→ **What you should do**
Give back the data in full, with every line exact.

Dataset items

--------------------------------------------------

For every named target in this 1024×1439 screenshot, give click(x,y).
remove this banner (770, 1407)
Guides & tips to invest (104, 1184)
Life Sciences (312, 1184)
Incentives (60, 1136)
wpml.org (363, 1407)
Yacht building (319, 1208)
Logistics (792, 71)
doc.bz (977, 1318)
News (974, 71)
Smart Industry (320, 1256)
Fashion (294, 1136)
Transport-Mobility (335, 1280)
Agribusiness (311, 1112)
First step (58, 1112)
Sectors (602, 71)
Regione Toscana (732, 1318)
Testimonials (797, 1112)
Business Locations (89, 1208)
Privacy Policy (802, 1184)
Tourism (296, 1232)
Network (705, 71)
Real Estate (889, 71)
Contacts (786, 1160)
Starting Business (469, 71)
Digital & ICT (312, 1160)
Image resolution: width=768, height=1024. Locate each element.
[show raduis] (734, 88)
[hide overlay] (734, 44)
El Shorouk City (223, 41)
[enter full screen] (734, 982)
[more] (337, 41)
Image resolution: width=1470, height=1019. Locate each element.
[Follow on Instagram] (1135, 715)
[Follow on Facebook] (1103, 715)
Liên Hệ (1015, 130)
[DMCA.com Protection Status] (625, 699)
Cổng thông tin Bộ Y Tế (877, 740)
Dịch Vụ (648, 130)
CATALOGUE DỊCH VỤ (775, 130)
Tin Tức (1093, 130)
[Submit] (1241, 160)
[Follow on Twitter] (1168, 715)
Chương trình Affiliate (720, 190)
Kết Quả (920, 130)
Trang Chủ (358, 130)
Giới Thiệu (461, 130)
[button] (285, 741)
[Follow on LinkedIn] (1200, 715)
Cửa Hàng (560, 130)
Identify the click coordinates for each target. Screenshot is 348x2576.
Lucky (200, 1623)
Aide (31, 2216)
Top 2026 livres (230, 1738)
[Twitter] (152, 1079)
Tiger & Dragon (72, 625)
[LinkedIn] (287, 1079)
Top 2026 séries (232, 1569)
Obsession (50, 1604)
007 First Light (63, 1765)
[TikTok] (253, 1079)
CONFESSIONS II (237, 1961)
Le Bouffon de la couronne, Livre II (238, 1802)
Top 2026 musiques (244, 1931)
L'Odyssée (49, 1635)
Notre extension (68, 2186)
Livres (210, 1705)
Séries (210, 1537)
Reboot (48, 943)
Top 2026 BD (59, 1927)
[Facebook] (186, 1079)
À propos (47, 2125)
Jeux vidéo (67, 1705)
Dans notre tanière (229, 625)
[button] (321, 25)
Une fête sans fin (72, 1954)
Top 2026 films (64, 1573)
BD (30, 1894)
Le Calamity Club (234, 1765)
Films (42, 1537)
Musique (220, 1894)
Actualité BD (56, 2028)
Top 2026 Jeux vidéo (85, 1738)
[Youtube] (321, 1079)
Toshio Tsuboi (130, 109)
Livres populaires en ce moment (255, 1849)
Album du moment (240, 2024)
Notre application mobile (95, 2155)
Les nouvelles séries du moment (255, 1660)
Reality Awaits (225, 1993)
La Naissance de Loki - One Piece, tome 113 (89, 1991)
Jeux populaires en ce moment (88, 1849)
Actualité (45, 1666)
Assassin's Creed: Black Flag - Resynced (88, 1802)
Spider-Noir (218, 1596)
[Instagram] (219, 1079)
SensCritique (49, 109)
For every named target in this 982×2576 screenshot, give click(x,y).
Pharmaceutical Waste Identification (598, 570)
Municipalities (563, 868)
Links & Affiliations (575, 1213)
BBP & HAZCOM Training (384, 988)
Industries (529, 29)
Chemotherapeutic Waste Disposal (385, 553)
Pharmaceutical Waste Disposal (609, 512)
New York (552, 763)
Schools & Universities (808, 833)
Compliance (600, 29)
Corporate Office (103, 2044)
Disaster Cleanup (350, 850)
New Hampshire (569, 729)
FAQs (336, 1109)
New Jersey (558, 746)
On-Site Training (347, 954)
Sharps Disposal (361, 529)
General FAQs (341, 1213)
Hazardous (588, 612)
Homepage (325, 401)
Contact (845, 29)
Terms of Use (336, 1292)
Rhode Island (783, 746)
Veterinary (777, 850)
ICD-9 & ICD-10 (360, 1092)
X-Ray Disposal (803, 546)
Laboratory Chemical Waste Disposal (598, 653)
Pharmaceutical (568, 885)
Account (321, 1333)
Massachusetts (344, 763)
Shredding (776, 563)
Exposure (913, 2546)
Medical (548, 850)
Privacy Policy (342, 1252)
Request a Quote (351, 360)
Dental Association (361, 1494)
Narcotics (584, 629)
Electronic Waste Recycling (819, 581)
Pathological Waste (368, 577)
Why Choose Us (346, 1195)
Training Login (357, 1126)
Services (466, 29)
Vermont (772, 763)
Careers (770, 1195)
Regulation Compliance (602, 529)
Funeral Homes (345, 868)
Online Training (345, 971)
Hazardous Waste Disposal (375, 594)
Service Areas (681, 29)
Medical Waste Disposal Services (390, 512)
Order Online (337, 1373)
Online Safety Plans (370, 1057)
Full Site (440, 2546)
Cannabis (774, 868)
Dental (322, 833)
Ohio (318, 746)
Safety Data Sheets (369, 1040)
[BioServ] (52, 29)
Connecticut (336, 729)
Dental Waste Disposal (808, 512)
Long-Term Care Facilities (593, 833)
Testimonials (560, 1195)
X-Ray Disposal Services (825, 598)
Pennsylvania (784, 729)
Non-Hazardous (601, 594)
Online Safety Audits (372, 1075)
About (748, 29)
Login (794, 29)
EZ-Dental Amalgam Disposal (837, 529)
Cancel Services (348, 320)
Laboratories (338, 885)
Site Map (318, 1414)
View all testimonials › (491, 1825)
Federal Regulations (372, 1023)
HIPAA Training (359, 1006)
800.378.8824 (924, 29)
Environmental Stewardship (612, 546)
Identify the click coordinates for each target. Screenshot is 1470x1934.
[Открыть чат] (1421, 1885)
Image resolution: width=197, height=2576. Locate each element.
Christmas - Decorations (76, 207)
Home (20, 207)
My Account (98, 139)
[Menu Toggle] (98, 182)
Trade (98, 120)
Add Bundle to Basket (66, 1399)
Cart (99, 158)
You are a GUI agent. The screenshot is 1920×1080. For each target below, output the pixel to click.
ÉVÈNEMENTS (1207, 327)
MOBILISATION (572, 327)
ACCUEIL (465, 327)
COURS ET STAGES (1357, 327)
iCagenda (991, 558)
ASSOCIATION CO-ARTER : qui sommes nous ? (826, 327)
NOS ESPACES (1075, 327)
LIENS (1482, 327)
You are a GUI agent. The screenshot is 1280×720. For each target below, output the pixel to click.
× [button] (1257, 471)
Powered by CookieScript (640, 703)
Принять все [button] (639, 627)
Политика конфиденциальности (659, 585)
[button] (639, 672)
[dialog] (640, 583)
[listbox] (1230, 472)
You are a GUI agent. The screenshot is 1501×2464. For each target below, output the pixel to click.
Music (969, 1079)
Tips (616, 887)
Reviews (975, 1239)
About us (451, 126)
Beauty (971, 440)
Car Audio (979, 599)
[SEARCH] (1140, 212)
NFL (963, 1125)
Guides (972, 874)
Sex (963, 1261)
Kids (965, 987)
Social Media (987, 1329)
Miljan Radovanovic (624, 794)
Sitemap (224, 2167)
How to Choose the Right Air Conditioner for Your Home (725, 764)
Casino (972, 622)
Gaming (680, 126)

--------------------------------------------------

→ **Final answer**
For every named target in this 1024×1439 screenshot, give click(x,y).
remove this banner (770, 1407)
Guides & tips to invest (104, 1184)
Life Sciences (312, 1184)
Incentives (60, 1136)
wpml.org (363, 1407)
Yacht building (319, 1208)
Logistics (792, 71)
doc.bz (977, 1318)
News (974, 71)
Smart Industry (320, 1256)
Fashion (294, 1136)
Transport-Mobility (335, 1280)
Agribusiness (311, 1112)
First step (58, 1112)
Sectors (602, 71)
Regione Toscana (732, 1318)
Testimonials (797, 1112)
Business Locations (89, 1208)
Privacy Policy (802, 1184)
Tourism (296, 1232)
Network (705, 71)
Real Estate (889, 71)
Contacts (786, 1160)
Starting Business (469, 71)
Digital & ICT (312, 1160)
Image resolution: width=768, height=1024. Locate each element.
[show raduis] (734, 88)
[hide overlay] (734, 44)
El Shorouk City (223, 41)
[enter full screen] (734, 982)
[more] (337, 41)
Image resolution: width=1470, height=1019. Locate each element.
[Follow on Instagram] (1135, 715)
[Follow on Facebook] (1103, 715)
Liên Hệ (1015, 130)
[DMCA.com Protection Status] (625, 699)
Cổng thông tin Bộ Y Tế (877, 740)
Dịch Vụ (648, 130)
CATALOGUE DỊCH VỤ (775, 130)
Tin Tức (1093, 130)
[Submit] (1241, 160)
[Follow on Twitter] (1168, 715)
Chương trình Affiliate (720, 190)
Kết Quả (920, 130)
Trang Chủ (358, 130)
Giới Thiệu (461, 130)
[button] (285, 741)
[Follow on LinkedIn] (1200, 715)
Cửa Hàng (560, 130)
Identify the click coordinates for each target. Screenshot is 348x2576.
Lucky (200, 1623)
Aide (31, 2216)
Top 2026 livres (230, 1738)
[Twitter] (152, 1079)
Tiger & Dragon (72, 625)
[LinkedIn] (287, 1079)
Top 2026 séries (232, 1569)
Obsession (50, 1604)
007 First Light (63, 1765)
[TikTok] (253, 1079)
CONFESSIONS II (237, 1961)
Le Bouffon de la couronne, Livre II (238, 1802)
Top 2026 musiques (244, 1931)
L'Odyssée (49, 1635)
Notre extension (68, 2186)
Livres (210, 1705)
Séries (210, 1537)
Reboot (48, 943)
Top 2026 BD (59, 1927)
[Facebook] (186, 1079)
À propos (47, 2125)
Jeux vidéo (67, 1705)
Dans notre tanière (229, 625)
[button] (321, 25)
Une fête sans fin (72, 1954)
Top 2026 films (64, 1573)
BD (30, 1894)
Le Calamity Club (234, 1765)
Films (42, 1537)
Musique (220, 1894)
Actualité BD (56, 2028)
Top 2026 Jeux vidéo (85, 1738)
[Youtube] (321, 1079)
Toshio Tsuboi (130, 109)
Livres populaires en ce moment (255, 1849)
Album du moment (240, 2024)
Notre application mobile (95, 2155)
Les nouvelles séries du moment (255, 1660)
Reality Awaits (225, 1993)
La Naissance de Loki - One Piece, tome 113 (89, 1991)
Jeux populaires en ce moment (88, 1849)
Actualité (45, 1666)
Assassin's Creed: Black Flag - Resynced (88, 1802)
Spider-Noir (218, 1596)
[Instagram] (219, 1079)
SensCritique (49, 109)
For every named target in this 982×2576 screenshot, give click(x,y).
Pharmaceutical Waste Identification (598, 570)
Municipalities (563, 868)
Links & Affiliations (575, 1213)
BBP & HAZCOM Training (384, 988)
Industries (529, 29)
Chemotherapeutic Waste Disposal (385, 553)
Pharmaceutical Waste Disposal (609, 512)
New York (552, 763)
Schools & Universities (808, 833)
Compliance (600, 29)
Corporate Office (103, 2044)
Disaster Cleanup (350, 850)
New Hampshire (569, 729)
FAQs (336, 1109)
New Jersey (558, 746)
On-Site Training (347, 954)
Sharps Disposal (361, 529)
General FAQs (341, 1213)
Hazardous (588, 612)
Homepage (325, 401)
Contact (845, 29)
Terms of Use (336, 1292)
Rhode Island (783, 746)
Veterinary (777, 850)
ICD-9 & ICD-10 (360, 1092)
X-Ray Disposal (803, 546)
Laboratory Chemical Waste Disposal (598, 653)
Pharmaceutical (568, 885)
Account (321, 1333)
Massachusetts (344, 763)
Shredding (776, 563)
Exposure (913, 2546)
Medical (548, 850)
Privacy Policy (342, 1252)
Request a Quote (351, 360)
Dental Association (361, 1494)
Narcotics (584, 629)
Electronic Waste Recycling (819, 581)
Pathological Waste (368, 577)
Why Choose Us (346, 1195)
Training Login (357, 1126)
Services (466, 29)
Vermont (772, 763)
Careers (770, 1195)
Regulation Compliance (602, 529)
Funeral Homes (345, 868)
Online Training (345, 971)
Hazardous Waste Disposal (375, 594)
Service Areas (681, 29)
Medical Waste Disposal Services (390, 512)
Order Online (337, 1373)
Online Safety Plans (370, 1057)
Full Site (440, 2546)
Cannabis (774, 868)
Dental (322, 833)
Ohio (318, 746)
Safety Data Sheets (369, 1040)
[BioServ] (52, 29)
Connecticut (336, 729)
Dental Waste Disposal (808, 512)
Long-Term Care Facilities (593, 833)
Testimonials (560, 1195)
X-Ray Disposal Services (825, 598)
Pennsylvania (784, 729)
Non-Hazardous (601, 594)
Online Safety Audits (372, 1075)
About (748, 29)
Login (794, 29)
EZ-Dental Amalgam Disposal (837, 529)
Cancel Services (348, 320)
Laboratories (338, 885)
Site Map (318, 1414)
View all testimonials › (491, 1825)
Federal Regulations (372, 1023)
HIPAA Training (359, 1006)
800.378.8824 (924, 29)
Environmental Stewardship (612, 546)
Identify the click coordinates for each target. Screenshot is 1470x1934.
[Открыть чат] (1421, 1885)
Image resolution: width=197, height=2576. Locate each element.
Christmas - Decorations (76, 207)
Home (20, 207)
My Account (98, 139)
[Menu Toggle] (98, 182)
Trade (98, 120)
Add Bundle to Basket (66, 1399)
Cart (99, 158)
You are a GUI agent. The screenshot is 1920×1080. For each target below, output the pixel to click.
ÉVÈNEMENTS (1207, 327)
MOBILISATION (572, 327)
ACCUEIL (465, 327)
COURS ET STAGES (1357, 327)
iCagenda (991, 558)
ASSOCIATION CO-ARTER : qui sommes nous ? (826, 327)
NOS ESPACES (1075, 327)
LIENS (1482, 327)
You are a GUI agent. The screenshot is 1280×720. For each target below, output the pixel to click.
× [button] (1257, 471)
Powered by CookieScript (640, 703)
Принять все [button] (639, 627)
Политика конфиденциальности (659, 585)
[button] (639, 672)
[dialog] (640, 583)
[listbox] (1230, 472)
You are a GUI agent. The screenshot is 1501×2464. For each target below, output the pixel to click.
Music (969, 1079)
Tips (616, 887)
Reviews (975, 1239)
About us (451, 126)
Beauty (971, 440)
Car Audio (979, 599)
[SEARCH] (1140, 212)
NFL (963, 1125)
Guides (972, 874)
Sex (963, 1261)
Kids (965, 987)
Social Media (987, 1329)
Miljan Radovanovic (624, 794)
Sitemap (224, 2167)
How to Choose the Right Air Conditioner for Your Home (725, 764)
Casino (972, 622)
Gaming (680, 126)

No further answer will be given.